If you tell it to tune to a channel by number, it will do so even if that channel has never been found via a scan, but then the signal information option is greyed out on the menu.
You can change channels while on the signal information screen, but only via the channel up/down buttons on the remote, and they only step through the scanned channels.
How did it not occur to Samsung that customers might want to see the signal strength for a channel that was manually tuned to?
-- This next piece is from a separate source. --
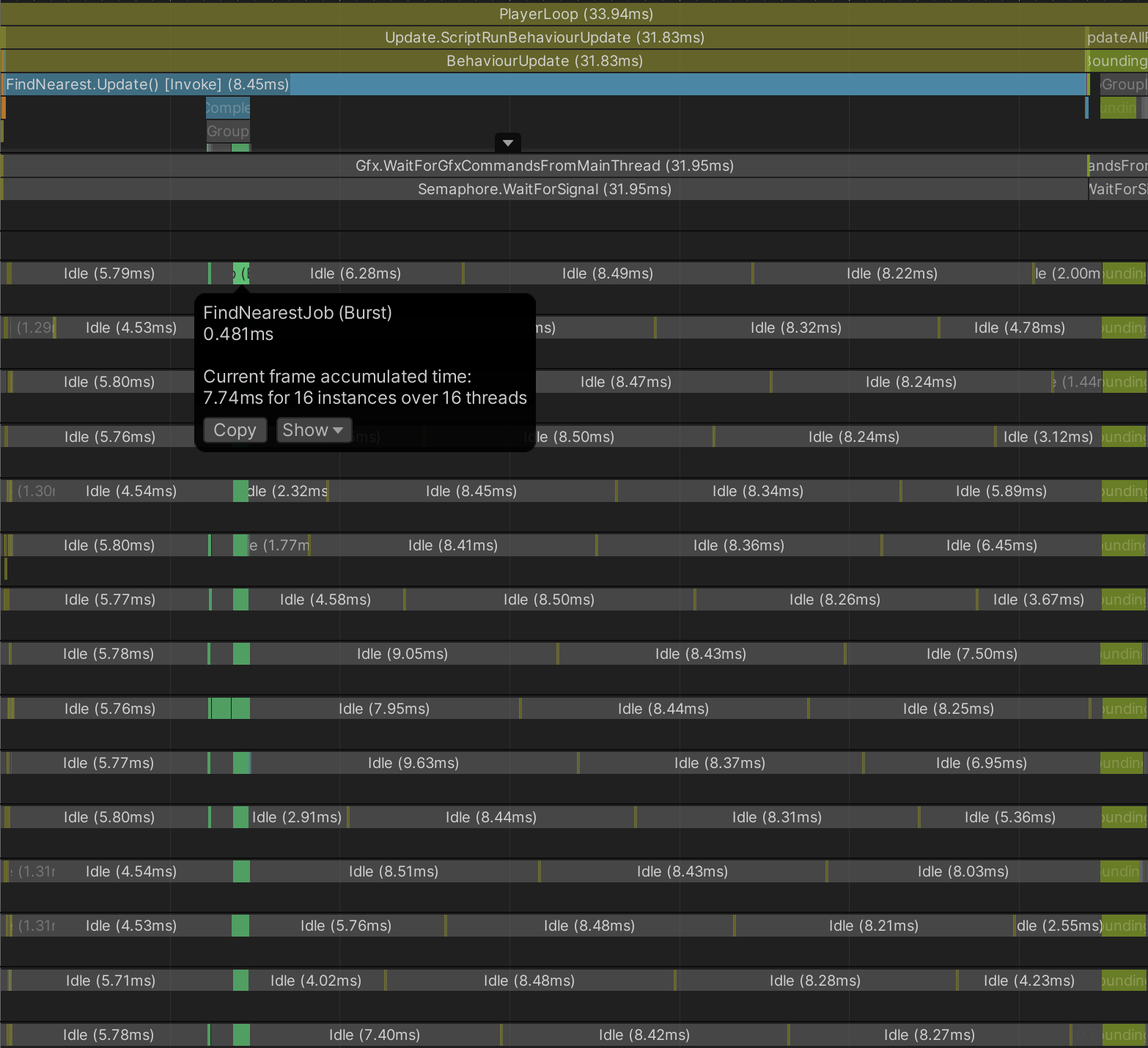The image size is (1148, 1048).
Task: Open the Show dropdown in the tooltip
Action: pyautogui.click(x=313, y=430)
Further increasing my annoyance with Samsung, I have a Samsung monitor (SyncMaster T240) as my second monitor on my iMac, in the same room as the TV. If the Samsung monitor is on, I cannot get upper VHF or lower UHF channels on the TV. That's because the Samsung monitor spews a lot of strong radio interference in the low to mid 200 MHz range and in the 400-500 MHz range. On an SDR spectrum analyzer this takes the form of a bunch of narrow tall spikes evenly spread across the band, close enough together than dozens of them stomp on any TV channel in those frequency ranges.
Theoretically this is why TV manufacturers include dB meters in most all TVs now. My experience however is that those meters are not very useful because they jump around like crazy and it's hard to get a sense of just how strong the signal is.
It also seems to me that while it was pretty easy to tolerate some fuzz on an old analog station, digital artifacts and stalls pretty much ruin a show. We lost some old marginal stations with the "upgrade" to digital TV. Digital is perfect when the signal is good, but degrades much worse than analog.
Some digital TVs will put fake snow up when the signal is lost. I think I've seen my Samsung do it. First it says "No signal" but I think if you leave it long enough it goes to snow.